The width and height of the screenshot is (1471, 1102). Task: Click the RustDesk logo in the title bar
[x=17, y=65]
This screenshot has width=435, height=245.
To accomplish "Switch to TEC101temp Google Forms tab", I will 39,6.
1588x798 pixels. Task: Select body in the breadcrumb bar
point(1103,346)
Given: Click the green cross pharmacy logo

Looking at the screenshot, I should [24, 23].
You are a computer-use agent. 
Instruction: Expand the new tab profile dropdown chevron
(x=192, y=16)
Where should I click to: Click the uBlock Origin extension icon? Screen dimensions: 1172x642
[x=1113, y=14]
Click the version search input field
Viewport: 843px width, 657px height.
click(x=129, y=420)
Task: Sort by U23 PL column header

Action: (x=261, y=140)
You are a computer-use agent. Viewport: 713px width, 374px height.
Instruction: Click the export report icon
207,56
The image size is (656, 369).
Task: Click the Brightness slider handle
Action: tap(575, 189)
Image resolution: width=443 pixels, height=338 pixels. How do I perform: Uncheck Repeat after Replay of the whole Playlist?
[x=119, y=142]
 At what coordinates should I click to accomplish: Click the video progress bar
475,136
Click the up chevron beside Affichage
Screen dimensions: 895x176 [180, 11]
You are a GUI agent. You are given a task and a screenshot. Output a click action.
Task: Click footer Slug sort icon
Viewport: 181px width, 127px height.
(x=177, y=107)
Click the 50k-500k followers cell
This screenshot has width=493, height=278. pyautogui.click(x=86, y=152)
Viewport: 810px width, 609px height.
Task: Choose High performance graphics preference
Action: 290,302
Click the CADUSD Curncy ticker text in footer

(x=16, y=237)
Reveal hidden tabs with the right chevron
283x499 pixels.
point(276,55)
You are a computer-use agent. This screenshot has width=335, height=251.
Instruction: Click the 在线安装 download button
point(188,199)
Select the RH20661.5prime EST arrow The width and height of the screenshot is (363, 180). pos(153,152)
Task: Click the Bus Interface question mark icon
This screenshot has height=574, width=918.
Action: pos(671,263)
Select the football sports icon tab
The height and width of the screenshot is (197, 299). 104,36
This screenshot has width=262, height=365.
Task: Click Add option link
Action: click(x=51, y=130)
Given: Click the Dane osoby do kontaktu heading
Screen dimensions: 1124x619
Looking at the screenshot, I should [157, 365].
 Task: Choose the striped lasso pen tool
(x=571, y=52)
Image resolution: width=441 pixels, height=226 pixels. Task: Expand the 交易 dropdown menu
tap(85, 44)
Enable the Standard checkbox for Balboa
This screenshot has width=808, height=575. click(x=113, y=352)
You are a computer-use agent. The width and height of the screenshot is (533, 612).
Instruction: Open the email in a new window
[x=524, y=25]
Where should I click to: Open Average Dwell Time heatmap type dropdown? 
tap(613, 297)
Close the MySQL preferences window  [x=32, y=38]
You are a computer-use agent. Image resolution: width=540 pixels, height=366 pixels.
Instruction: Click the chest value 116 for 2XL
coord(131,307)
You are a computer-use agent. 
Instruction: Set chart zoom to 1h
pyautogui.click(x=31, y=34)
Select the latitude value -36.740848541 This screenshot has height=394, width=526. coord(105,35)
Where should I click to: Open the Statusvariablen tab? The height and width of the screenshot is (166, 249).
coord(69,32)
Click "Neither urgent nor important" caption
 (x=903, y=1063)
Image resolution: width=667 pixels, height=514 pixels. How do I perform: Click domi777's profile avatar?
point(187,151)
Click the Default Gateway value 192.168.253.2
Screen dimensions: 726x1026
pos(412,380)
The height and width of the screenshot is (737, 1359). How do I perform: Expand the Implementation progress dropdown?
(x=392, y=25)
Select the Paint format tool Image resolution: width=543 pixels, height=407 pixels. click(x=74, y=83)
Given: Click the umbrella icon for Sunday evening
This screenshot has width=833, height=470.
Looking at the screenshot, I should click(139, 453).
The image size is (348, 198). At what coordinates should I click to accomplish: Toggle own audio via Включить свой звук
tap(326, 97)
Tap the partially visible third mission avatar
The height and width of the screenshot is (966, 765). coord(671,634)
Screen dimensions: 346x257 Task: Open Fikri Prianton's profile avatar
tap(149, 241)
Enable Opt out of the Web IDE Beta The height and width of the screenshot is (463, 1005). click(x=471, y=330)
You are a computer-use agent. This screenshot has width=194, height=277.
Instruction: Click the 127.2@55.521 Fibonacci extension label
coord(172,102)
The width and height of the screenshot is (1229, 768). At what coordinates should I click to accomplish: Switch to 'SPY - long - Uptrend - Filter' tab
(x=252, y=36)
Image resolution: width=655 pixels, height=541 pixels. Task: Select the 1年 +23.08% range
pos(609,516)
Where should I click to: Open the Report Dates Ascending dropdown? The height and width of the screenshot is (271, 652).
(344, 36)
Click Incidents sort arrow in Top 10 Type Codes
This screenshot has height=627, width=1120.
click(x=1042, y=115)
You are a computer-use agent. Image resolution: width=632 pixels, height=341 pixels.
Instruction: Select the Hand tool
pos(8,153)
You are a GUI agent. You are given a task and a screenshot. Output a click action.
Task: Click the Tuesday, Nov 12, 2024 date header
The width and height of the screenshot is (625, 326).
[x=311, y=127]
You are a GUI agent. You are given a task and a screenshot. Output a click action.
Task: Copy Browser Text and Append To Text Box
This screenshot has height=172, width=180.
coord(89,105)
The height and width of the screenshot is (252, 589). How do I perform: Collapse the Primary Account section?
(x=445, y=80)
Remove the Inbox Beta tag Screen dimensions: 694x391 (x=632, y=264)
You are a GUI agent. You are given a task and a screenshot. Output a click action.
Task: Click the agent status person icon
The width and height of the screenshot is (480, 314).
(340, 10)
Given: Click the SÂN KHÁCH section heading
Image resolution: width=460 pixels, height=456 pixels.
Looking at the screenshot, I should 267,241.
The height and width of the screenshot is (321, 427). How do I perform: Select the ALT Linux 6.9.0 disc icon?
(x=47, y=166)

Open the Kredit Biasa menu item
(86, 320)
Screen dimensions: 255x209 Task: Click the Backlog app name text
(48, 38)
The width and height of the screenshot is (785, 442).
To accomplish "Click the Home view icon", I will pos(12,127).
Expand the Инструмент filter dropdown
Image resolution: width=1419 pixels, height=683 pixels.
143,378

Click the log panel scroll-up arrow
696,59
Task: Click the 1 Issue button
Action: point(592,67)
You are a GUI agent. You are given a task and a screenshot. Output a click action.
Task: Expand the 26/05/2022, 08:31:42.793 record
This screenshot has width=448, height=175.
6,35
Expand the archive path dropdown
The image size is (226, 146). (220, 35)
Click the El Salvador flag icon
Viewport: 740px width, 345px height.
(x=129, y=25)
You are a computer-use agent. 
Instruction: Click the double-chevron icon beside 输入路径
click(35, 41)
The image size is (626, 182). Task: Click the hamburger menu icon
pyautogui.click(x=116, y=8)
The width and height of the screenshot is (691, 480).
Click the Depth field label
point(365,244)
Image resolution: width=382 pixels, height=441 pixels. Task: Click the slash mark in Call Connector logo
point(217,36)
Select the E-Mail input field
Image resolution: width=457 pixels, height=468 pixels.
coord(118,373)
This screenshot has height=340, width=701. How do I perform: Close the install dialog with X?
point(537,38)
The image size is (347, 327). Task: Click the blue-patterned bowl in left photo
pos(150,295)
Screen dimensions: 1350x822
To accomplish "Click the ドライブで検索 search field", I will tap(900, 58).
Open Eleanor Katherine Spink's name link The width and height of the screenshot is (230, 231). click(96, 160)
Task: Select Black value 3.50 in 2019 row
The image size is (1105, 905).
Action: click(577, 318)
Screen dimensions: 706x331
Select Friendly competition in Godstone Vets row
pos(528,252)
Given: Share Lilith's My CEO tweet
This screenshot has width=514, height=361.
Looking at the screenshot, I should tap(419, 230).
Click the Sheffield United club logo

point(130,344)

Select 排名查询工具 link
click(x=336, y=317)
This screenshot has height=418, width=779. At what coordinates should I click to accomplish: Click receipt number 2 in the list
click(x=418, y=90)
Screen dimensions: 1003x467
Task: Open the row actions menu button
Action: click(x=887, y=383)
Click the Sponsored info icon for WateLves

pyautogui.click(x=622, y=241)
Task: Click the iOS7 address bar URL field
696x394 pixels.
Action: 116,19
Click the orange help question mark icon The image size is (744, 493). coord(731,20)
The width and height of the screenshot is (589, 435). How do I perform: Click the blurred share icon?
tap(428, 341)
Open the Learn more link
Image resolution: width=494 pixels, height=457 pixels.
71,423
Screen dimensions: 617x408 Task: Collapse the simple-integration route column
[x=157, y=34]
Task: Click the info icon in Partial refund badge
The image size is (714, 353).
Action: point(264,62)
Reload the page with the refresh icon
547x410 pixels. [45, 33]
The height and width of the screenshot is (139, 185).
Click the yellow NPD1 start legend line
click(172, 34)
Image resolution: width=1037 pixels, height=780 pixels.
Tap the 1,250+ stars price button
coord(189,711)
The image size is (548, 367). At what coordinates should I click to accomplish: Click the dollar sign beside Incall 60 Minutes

::::

Only lines with the word "Beta" should be collected from the material.

Enable Opt out of the Web IDE Beta The height and width of the screenshot is (463, 1005). click(x=471, y=330)
Remove the Inbox Beta tag Screen dimensions: 694x391 (x=632, y=264)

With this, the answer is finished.